After your DataSync agent is activated, you can use the DataSync console to create locations and tasks for your transfers.

Troubleshoot errors during DataSync agent activation

1.    'The cURL command returns "errorType=PRIVATE_LINK_ENDPOINT_UNREACHABLE' and doesn't return the activation key'

This error typically occurs when traffic on TCP port 443 is not allowed to the VPC endpoint.

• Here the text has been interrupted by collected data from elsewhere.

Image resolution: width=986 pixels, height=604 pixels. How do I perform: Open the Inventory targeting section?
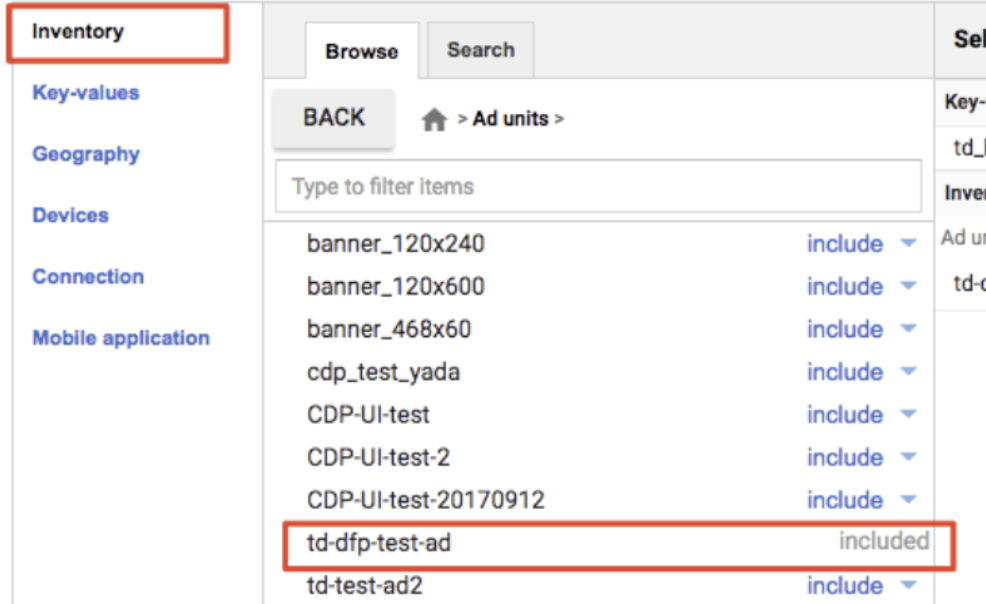[x=78, y=32]
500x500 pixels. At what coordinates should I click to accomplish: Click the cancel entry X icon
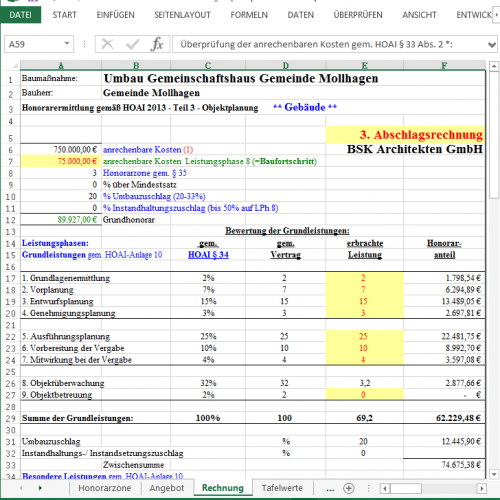coord(107,44)
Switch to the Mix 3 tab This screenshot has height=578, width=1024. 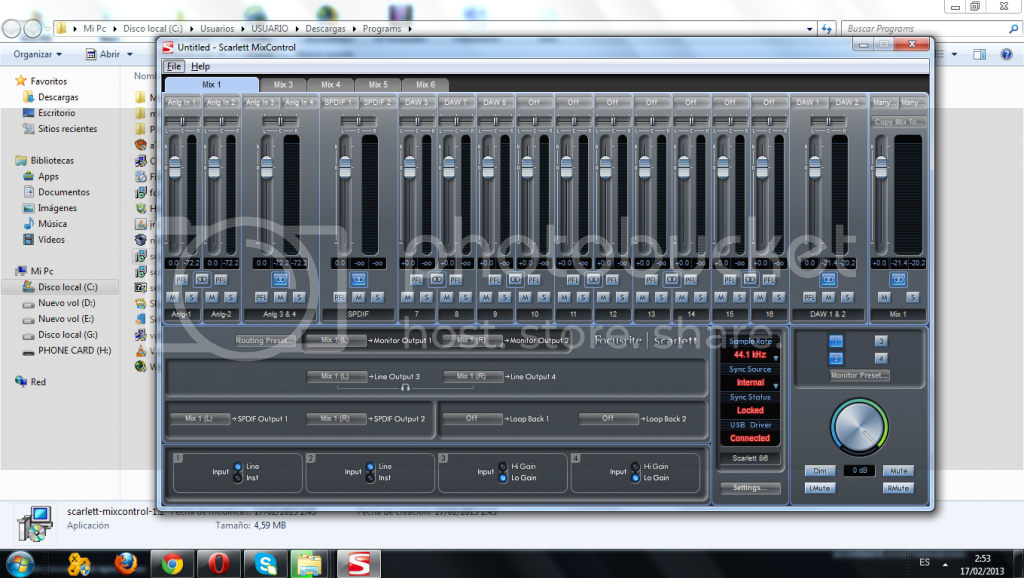pyautogui.click(x=283, y=85)
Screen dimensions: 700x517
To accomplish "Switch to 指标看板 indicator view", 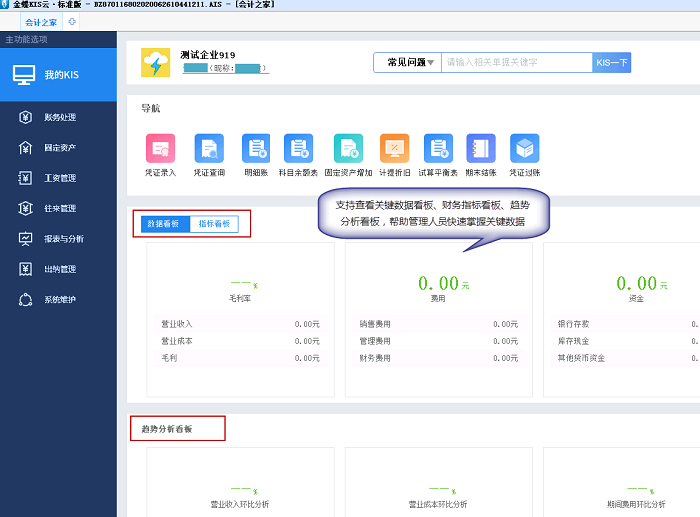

2.    "An error occurred (InvalidRequestException) when calling the CreateAgent operation: Private link configuration is invalid: VPC Endpoint Id should remain unspecified for public-endpoint activation keys"

This error typically occurs when you enter the public activation key for the --activation-key parameter in the create-agent command. You must enter the private activation key for the private endpoint type in this configuration.

3.    "An error occurred (InvalidRequestException) when calling the CreateAgent operation: Invalid EC2 subnet, ARN: arn:aws:ec2:<AWS region>:<AWS Account ID>:subnet/subnet-41xxxx08, reason: invalid subnet, StatusCode: 403"

-or-

"An error occurred (InvalidRequestException) when calling the CreateAgent operation: Invalid EC2 security group, ARN: arn:aws:ec2:<AWS region>:<AWS Account ID>:security-group/sg-000e8xxxx9d4e4701, reason: invalid security group, StatusCode: 403"

-or-

"An error occurred (InvalidRequestException) when calling the CreateAgent operation: Private link configuration is invalid: VPC endpoint vpce-0ba34edxxxx752b63 is not valid"

These errors typically occur when the IAM identity configured on your AWS CLI has insufficient permissions. You must confirm that your IAM identity's policy grants permissions for ec2:*VpcEndpoint*, ec2:*subnet*, and ec2:*security-group*.